【新商品】Rolandのラテックスプリンター【AG-640】を見学してきました
7月初旬、ローランド ディー.ジー.のショールームを訪問し、新型ラテックスプリンター【TrueVIS AG-640】を見学してきました。
【AG-640】は、従来機【AP-640】の技術をベースに、インク・プリントヘッド・オプティマイザーなどを一新。機能性や画質、メディア対応力を大幅に向上させた、新世代のラテックスプリンターです。
これまで公開できる情報に限りがありましたが、今回、ローランド ディー.ジー.より許可をいただきましたので、さっそく【AG-640】の特徴や、実際に出力サンプルを見て感じたポイントをご紹介します!

進化ポイント1 新開発「TA2インク」で色域がさらに拡大
【AG-640】には、新開発のラテックスプリンター専用インク「TA2インク」を採用しています。
Rolandの水性プリンターとしては新たに白(W)、オレンジ(Or)とレッド(Re)が追加されたことで、CMYKだけでは表現が難しかった鮮やかなオレンジやレッドの色域を広げ、より鮮明でインパクトのある色表現を実現しています。
実際に出力されたサンプルを拝見しましたが、グラデーションも滑らかで、色と色のつながりも自然。写真やグラフィックなど、色の階調が重要となるデザインにおいても、高い色再現性と美しい仕上がりを実感できるクオリティでした。

さらに、インクの追従性も進化しており、メディアを引き延ばした際にもインクが割れにくく、カーラッピングなどの伸縮を伴う用途にも適しています。インク構成は、「CMYK+W+Or+Re+Op」の7色構成と、「CMYK+Op」の4色構成の2種類から選択できます。
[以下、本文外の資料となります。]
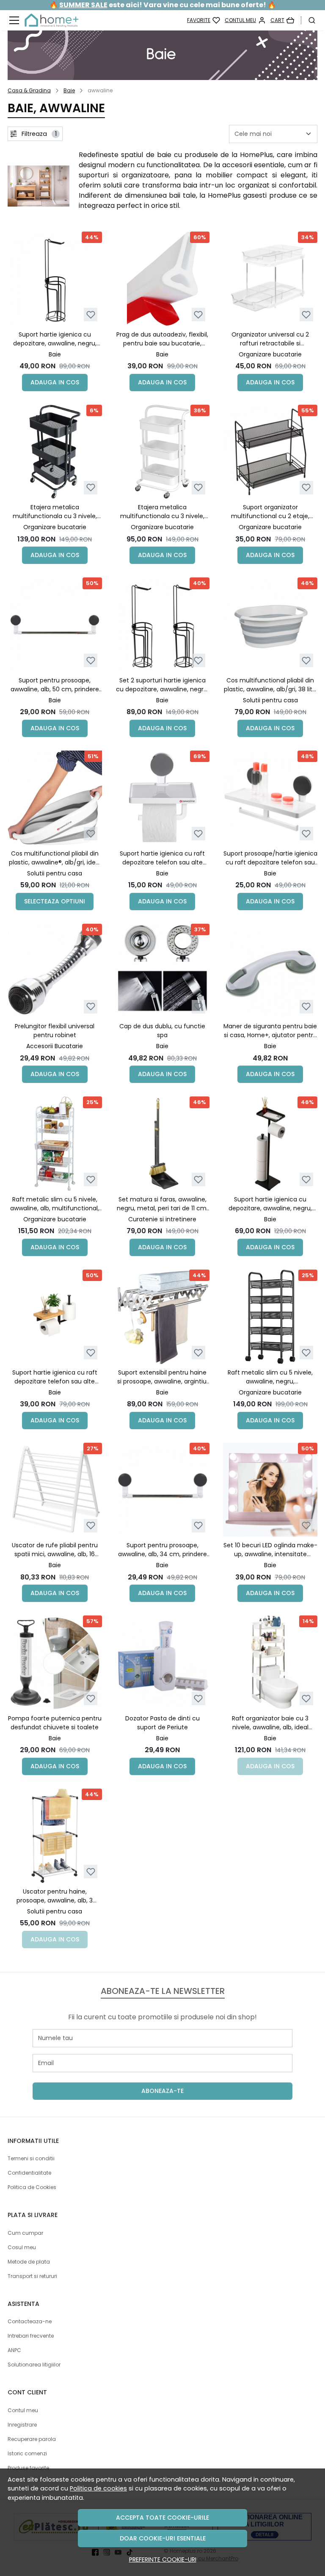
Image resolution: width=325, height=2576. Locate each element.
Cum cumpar (25, 2232)
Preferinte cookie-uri (162, 2559)
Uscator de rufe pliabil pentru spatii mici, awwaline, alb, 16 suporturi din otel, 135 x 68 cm (54, 1550)
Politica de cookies (98, 2488)
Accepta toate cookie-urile (162, 2517)
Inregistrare (22, 2424)
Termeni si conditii (31, 2158)
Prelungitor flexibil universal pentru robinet (54, 1030)
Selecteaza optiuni (54, 901)
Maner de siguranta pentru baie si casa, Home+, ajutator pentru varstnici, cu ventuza (270, 1031)
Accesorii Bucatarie (54, 1046)
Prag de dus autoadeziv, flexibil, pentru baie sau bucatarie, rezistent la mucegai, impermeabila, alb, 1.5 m (162, 339)
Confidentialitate (29, 2172)
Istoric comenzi (27, 2453)
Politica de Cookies (32, 2187)
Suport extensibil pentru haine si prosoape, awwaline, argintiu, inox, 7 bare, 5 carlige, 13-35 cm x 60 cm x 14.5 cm (162, 1377)
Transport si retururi (32, 2276)
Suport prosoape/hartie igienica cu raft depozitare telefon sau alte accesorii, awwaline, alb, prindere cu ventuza (270, 858)
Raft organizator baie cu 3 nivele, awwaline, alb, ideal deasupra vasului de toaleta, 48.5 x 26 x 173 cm (270, 1723)
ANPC (14, 2350)
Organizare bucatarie (270, 354)
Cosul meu (22, 2247)
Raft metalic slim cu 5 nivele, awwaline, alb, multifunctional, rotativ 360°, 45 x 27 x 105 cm (54, 1204)
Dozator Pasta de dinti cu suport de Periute (162, 1722)
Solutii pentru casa (270, 700)
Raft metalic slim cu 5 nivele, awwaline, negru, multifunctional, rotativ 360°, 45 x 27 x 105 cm (270, 1377)
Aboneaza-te (162, 2091)
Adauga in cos (54, 382)
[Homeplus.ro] (51, 20)
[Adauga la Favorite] (90, 314)
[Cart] (282, 20)
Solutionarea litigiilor (34, 2364)
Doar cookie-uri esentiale (163, 2538)
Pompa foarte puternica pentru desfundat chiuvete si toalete (55, 1722)
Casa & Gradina (29, 90)
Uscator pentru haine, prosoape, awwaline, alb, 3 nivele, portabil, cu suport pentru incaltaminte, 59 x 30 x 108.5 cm (55, 1896)
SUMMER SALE (83, 5)
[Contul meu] (245, 20)
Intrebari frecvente (31, 2335)
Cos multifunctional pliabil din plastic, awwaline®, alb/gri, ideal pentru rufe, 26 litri (55, 858)
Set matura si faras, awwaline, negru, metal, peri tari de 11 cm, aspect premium (162, 1204)
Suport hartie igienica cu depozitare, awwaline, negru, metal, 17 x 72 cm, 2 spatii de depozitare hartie (270, 1204)
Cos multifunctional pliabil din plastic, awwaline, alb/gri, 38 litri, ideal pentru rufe (270, 685)
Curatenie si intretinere (162, 1219)
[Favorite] (203, 20)
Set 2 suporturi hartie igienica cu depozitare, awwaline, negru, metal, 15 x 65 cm (162, 685)
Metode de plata (29, 2261)
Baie (69, 90)
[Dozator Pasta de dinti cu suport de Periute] (163, 1662)
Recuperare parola (32, 2439)
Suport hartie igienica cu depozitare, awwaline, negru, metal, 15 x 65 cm (54, 339)
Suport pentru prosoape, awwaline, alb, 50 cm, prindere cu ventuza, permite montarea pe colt (55, 685)
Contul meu (23, 2410)
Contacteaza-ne (30, 2321)
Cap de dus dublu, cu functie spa (162, 1030)
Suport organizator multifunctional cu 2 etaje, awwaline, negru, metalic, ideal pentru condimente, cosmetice (270, 512)
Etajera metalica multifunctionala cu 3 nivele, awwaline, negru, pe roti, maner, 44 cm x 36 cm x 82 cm (55, 512)
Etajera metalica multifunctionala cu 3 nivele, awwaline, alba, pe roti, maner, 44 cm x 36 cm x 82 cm (162, 512)
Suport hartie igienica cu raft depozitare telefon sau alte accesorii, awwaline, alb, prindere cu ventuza (162, 858)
進化ポイント2 幅広いメディアと用途に対応する高い汎用性
【AG-640】は、PVCや壁紙をはじめとする、さまざまなメディアに対応しています。
塩ビであれば約95℃で印刷できるため、熱によるメディアへの負荷や収縮を抑えられるのがポイント。さらに、熱による収縮が少ないことで、印刷後のラミネート加工もスムーズに行いやすくなっています。
弊社の主力商品のひとつである【JSC塩ビⅡ】シリーズでの印刷を実際に確認しましたが、非常に相性が良く、きれいな仕上がりを確認できました。

進化ポイント3 屋外広告に最適な優れた耐擦過性
さらに【AG-640】は、耐擦過性において、最新の溶剤プリンター【TrueVIS VG4】シリーズと同等レベルの性能を備えており、かなり力を入れなければインクが剝がれません。
水性ラテックスプリンターでありながら、屋外用途にも対応できる耐久性を実現している点は、大きな魅力といえるのではないでしょうか。もちろん、屋外広告のほかにも、
・壁紙
・ステッカー
・シール
・ウィンドウグラフィック
・カーラッピング
・屋内外広告
など、幅広い用途での活用が期待されます。
進化ポイント4 プリント&カット機能で効率的な制作が可能に
さらに、【AG-640】はプリント&カット機能を搭載しています。印刷からカットまでをスムーズに行えるため、ステッカーやシールなど後加工にかかる時間を短縮し、制作工程全体の効率化にもつながります。
印刷からカットまでの工程を一台で効率化できるため、後加工の手間やスペースを削減したい現場にとっても、大きなメリットとなりそうです。
まとめ
【AG-640】は、インク・プリントヘッド・オプティマイザー・メディア対応力・プリント&カット機能など、プリンターとしての基本性能から使い勝手まで、トータルで大きく進化したモデルとなっています。
実際にショールームで性能について説明を受け、出力されたサンプルも拝見したことで、HPのLatexプリンターやEPSONのレジンプリンターなど、他社の主要な水性プリンターと比較しても、十分に競争力のある性能を備えていると感じました。
大きく生まれ変わったRoland DGの新型ラテックスプリンター【TrueVIS AG-640】。
今後のサイン・ディスプレイ市場で、どのような活躍を見せるのか、注目の一台です!